= SUPPLIED DATA =
————
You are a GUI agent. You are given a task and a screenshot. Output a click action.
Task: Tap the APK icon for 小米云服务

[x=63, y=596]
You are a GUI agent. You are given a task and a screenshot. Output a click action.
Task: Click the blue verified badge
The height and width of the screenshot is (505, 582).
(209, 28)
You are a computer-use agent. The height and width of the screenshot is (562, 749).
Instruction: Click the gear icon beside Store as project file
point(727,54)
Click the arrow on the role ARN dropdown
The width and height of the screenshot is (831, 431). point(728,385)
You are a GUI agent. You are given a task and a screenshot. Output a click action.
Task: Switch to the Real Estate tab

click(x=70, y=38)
————
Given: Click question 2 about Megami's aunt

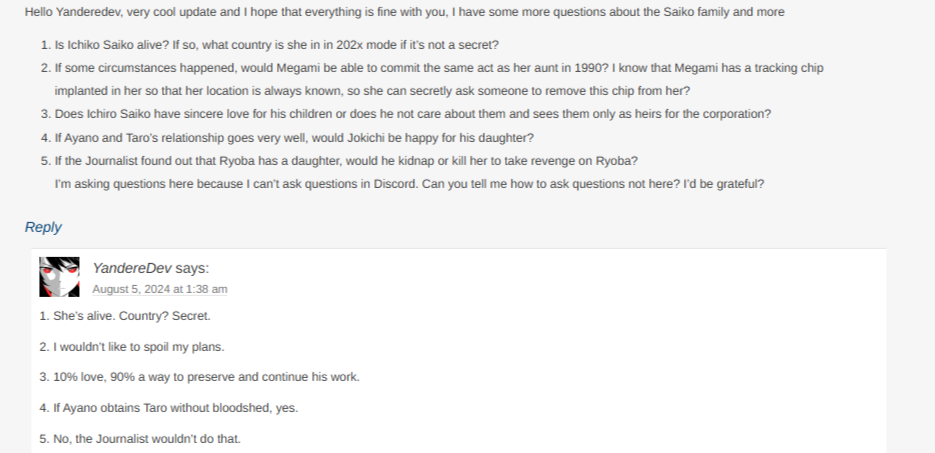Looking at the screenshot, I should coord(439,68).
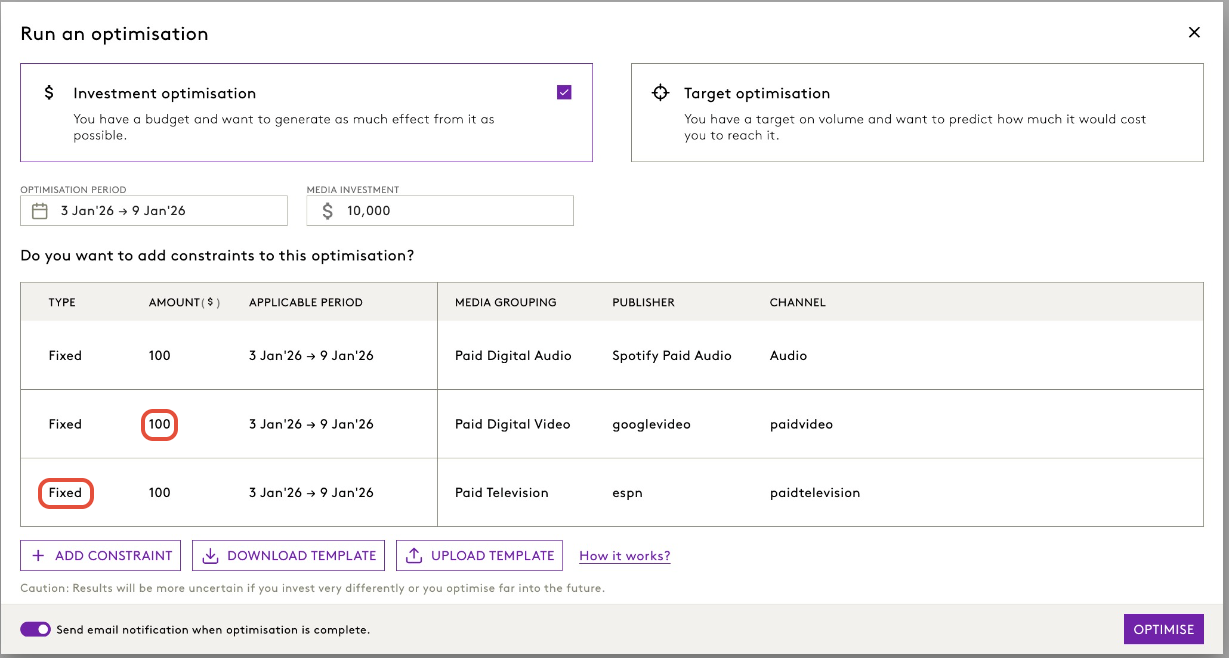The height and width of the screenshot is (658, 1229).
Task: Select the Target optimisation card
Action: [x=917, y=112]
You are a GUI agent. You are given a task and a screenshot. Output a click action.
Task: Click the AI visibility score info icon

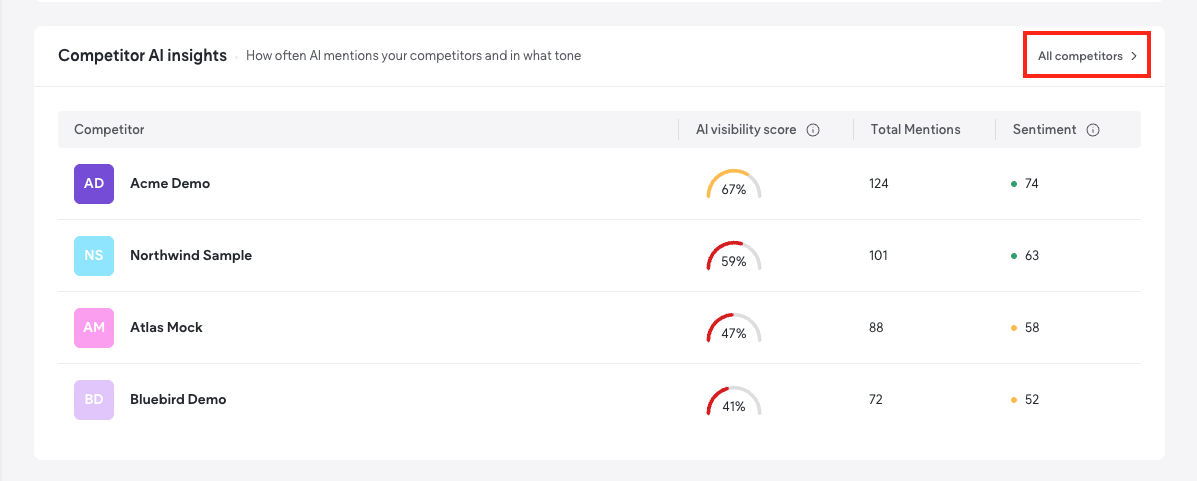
————
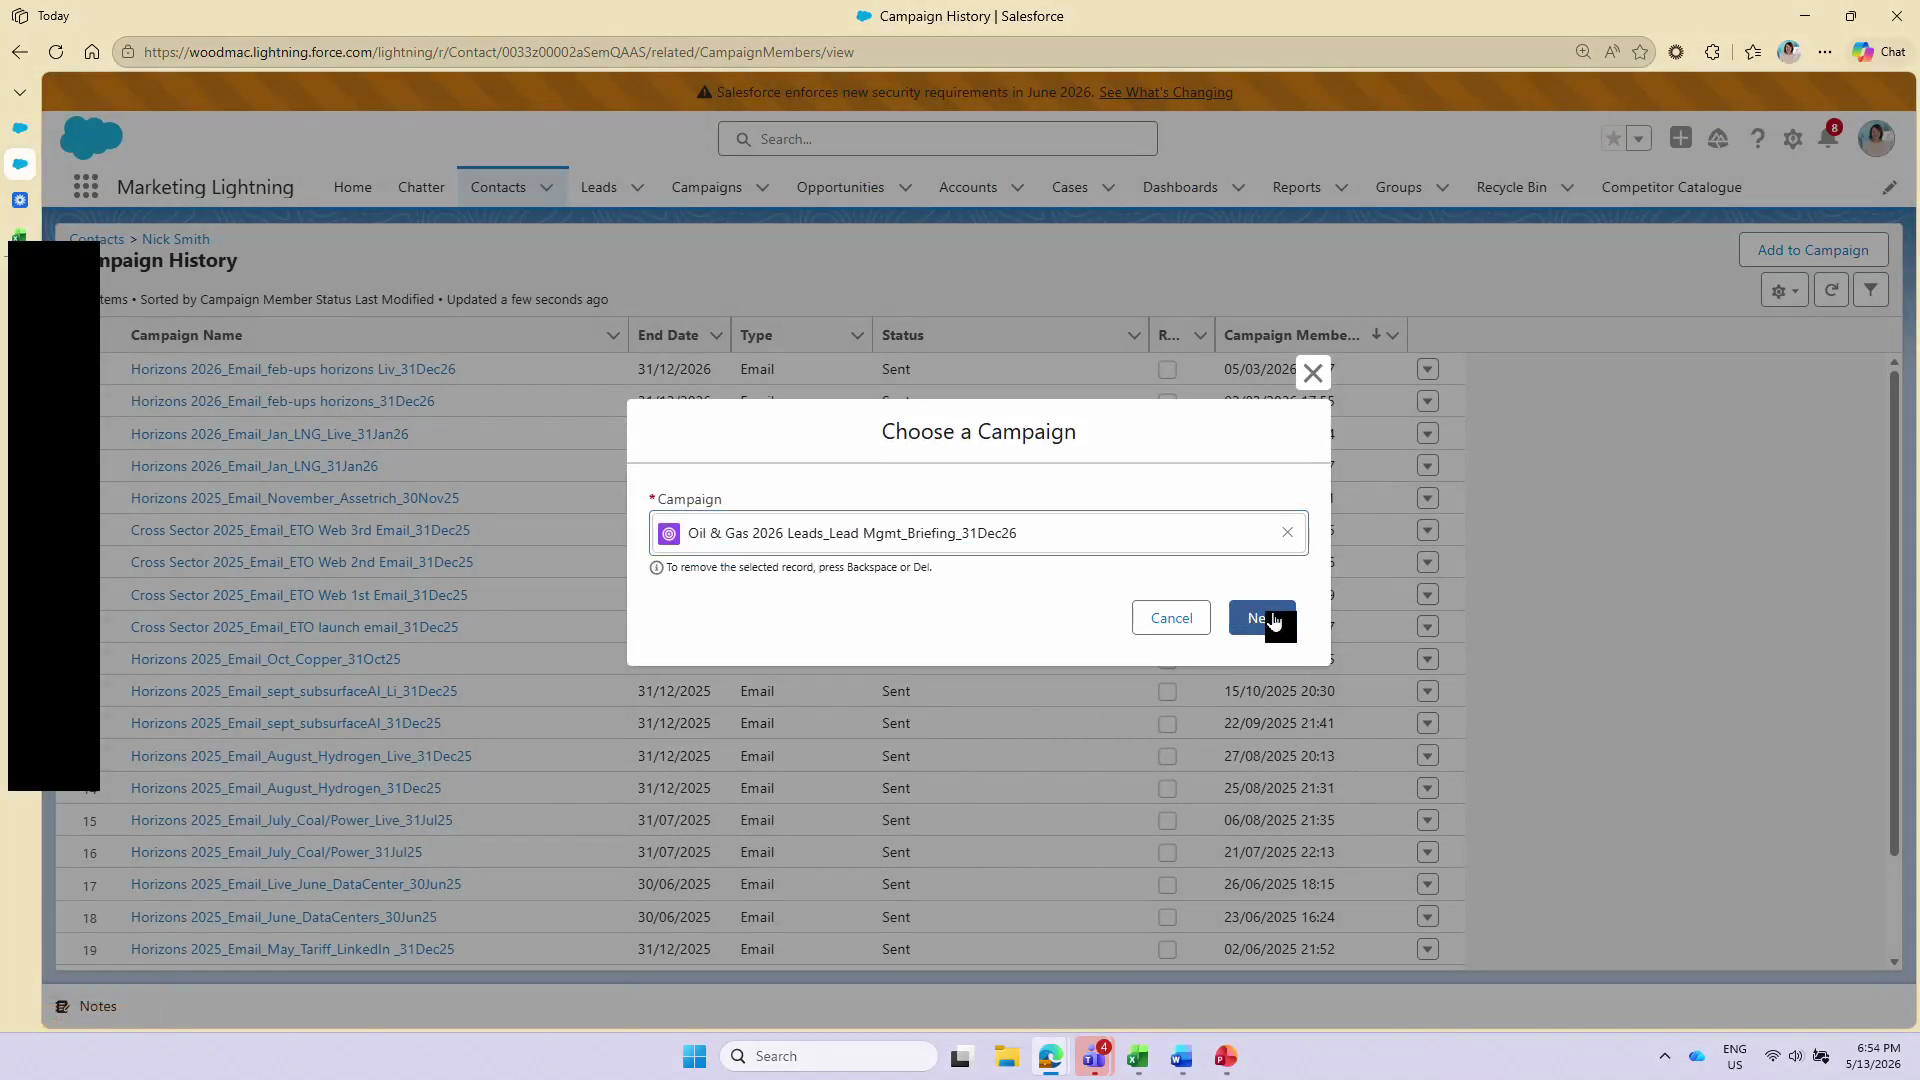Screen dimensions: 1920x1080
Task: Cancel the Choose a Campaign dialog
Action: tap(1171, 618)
————
= AIM OF THE TASK =
Above are the records. Copy word for word only their lines from the one holding "Given: Click question 2 about Megami's aunt" through the one holding "Task: Click the AI visibility score info icon", both included, and skip the images.

= ANSWER AREA =
Given: Click question 2 about Megami's aunt

Looking at the screenshot, I should coord(439,68).
The height and width of the screenshot is (658, 1229).
Task: Select the Target optimisation card
Action: [x=917, y=112]
You are a GUI agent. You are given a task and a screenshot. Output a click action.
Task: Click the AI visibility score info icon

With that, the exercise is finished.